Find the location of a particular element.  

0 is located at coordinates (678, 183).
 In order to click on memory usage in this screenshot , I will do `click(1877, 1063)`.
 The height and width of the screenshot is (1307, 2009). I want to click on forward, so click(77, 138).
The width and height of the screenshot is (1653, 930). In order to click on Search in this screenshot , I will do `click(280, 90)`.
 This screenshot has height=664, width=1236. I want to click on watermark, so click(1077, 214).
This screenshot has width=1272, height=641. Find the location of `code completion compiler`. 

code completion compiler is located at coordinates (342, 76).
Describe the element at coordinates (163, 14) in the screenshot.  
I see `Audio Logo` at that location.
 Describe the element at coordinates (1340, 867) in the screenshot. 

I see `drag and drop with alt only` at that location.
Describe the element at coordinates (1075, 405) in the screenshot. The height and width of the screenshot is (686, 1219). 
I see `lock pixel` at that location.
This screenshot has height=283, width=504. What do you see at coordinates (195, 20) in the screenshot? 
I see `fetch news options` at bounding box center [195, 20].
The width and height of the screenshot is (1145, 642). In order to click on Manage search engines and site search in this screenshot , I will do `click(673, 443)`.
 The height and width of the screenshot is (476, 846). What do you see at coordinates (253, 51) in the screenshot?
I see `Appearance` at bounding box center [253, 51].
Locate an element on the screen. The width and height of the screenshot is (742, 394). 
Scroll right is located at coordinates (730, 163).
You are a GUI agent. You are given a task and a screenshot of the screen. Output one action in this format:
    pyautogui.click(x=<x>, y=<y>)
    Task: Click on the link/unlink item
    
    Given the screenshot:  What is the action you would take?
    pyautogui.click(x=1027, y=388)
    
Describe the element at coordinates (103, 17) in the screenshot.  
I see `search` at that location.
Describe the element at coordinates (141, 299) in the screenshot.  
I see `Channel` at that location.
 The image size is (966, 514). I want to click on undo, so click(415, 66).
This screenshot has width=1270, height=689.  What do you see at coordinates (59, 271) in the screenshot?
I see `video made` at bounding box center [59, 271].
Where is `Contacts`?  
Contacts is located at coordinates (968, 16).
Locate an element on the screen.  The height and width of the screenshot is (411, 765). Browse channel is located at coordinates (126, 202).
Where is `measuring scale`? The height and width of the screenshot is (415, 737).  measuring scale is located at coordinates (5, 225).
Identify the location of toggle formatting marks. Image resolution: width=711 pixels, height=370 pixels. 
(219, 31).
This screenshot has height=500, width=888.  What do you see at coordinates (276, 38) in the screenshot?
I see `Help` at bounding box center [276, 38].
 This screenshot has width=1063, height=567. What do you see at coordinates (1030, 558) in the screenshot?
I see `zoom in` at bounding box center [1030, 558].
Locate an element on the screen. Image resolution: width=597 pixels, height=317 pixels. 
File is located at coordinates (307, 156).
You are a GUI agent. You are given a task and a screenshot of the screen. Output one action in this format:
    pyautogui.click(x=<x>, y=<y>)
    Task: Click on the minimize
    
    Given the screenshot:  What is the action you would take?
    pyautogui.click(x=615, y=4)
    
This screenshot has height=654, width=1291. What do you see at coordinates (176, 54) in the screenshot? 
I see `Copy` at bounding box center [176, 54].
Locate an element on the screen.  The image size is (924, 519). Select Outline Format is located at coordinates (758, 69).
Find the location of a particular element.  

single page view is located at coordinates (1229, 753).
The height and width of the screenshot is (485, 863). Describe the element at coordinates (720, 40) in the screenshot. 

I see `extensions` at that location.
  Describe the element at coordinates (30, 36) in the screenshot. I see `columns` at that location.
▬▬▬
Ziel der Übung = Schreibe das gesamte Material oben Zeile für Zeile und ohne jede Änderung ab.

Lösung =
Find the location of a particular element.  

0 is located at coordinates (678, 183).
 In order to click on memory usage in this screenshot , I will do `click(1877, 1063)`.
 The height and width of the screenshot is (1307, 2009). I want to click on forward, so click(77, 138).
The width and height of the screenshot is (1653, 930). In order to click on Search in this screenshot , I will do `click(280, 90)`.
 This screenshot has height=664, width=1236. I want to click on watermark, so click(1077, 214).
This screenshot has width=1272, height=641. Find the location of `code completion compiler`. 

code completion compiler is located at coordinates (342, 76).
Describe the element at coordinates (163, 14) in the screenshot.  
I see `Audio Logo` at that location.
 Describe the element at coordinates (1340, 867) in the screenshot. 

I see `drag and drop with alt only` at that location.
Describe the element at coordinates (1075, 405) in the screenshot. The height and width of the screenshot is (686, 1219). 
I see `lock pixel` at that location.
This screenshot has height=283, width=504. What do you see at coordinates (195, 20) in the screenshot? 
I see `fetch news options` at bounding box center [195, 20].
The width and height of the screenshot is (1145, 642). In order to click on Manage search engines and site search in this screenshot , I will do `click(673, 443)`.
 The height and width of the screenshot is (476, 846). What do you see at coordinates (253, 51) in the screenshot?
I see `Appearance` at bounding box center [253, 51].
Locate an element on the screen. The width and height of the screenshot is (742, 394). 
Scroll right is located at coordinates (730, 163).
You are a GUI agent. You are given a task and a screenshot of the screen. Output one action in this format:
    pyautogui.click(x=<x>, y=<y>)
    Task: Click on the link/unlink item
    
    Given the screenshot:  What is the action you would take?
    pyautogui.click(x=1027, y=388)
    
Describe the element at coordinates (103, 17) in the screenshot.  
I see `search` at that location.
Describe the element at coordinates (141, 299) in the screenshot.  
I see `Channel` at that location.
 The image size is (966, 514). I want to click on undo, so click(415, 66).
This screenshot has width=1270, height=689.  What do you see at coordinates (59, 271) in the screenshot?
I see `video made` at bounding box center [59, 271].
Where is `Contacts`?  
Contacts is located at coordinates (968, 16).
Locate an element on the screen.  The height and width of the screenshot is (411, 765). Browse channel is located at coordinates (126, 202).
Where is `measuring scale`? The height and width of the screenshot is (415, 737).  measuring scale is located at coordinates (5, 225).
Identify the location of toggle formatting marks. Image resolution: width=711 pixels, height=370 pixels. 
(219, 31).
This screenshot has height=500, width=888.  What do you see at coordinates (276, 38) in the screenshot?
I see `Help` at bounding box center [276, 38].
 This screenshot has width=1063, height=567. What do you see at coordinates (1030, 558) in the screenshot?
I see `zoom in` at bounding box center [1030, 558].
Locate an element on the screen. Image resolution: width=597 pixels, height=317 pixels. 
File is located at coordinates (307, 156).
You are a GUI agent. You are given a task and a screenshot of the screen. Output one action in this format:
    pyautogui.click(x=<x>, y=<y>)
    Task: Click on the minimize
    
    Given the screenshot:  What is the action you would take?
    pyautogui.click(x=615, y=4)
    
This screenshot has height=654, width=1291. What do you see at coordinates (176, 54) in the screenshot? 
I see `Copy` at bounding box center [176, 54].
Locate an element on the screen.  The image size is (924, 519). Select Outline Format is located at coordinates (758, 69).
Find the location of a particular element.  

single page view is located at coordinates (1229, 753).
The height and width of the screenshot is (485, 863). Describe the element at coordinates (720, 40) in the screenshot. 

I see `extensions` at that location.
  Describe the element at coordinates (30, 36) in the screenshot. I see `columns` at that location.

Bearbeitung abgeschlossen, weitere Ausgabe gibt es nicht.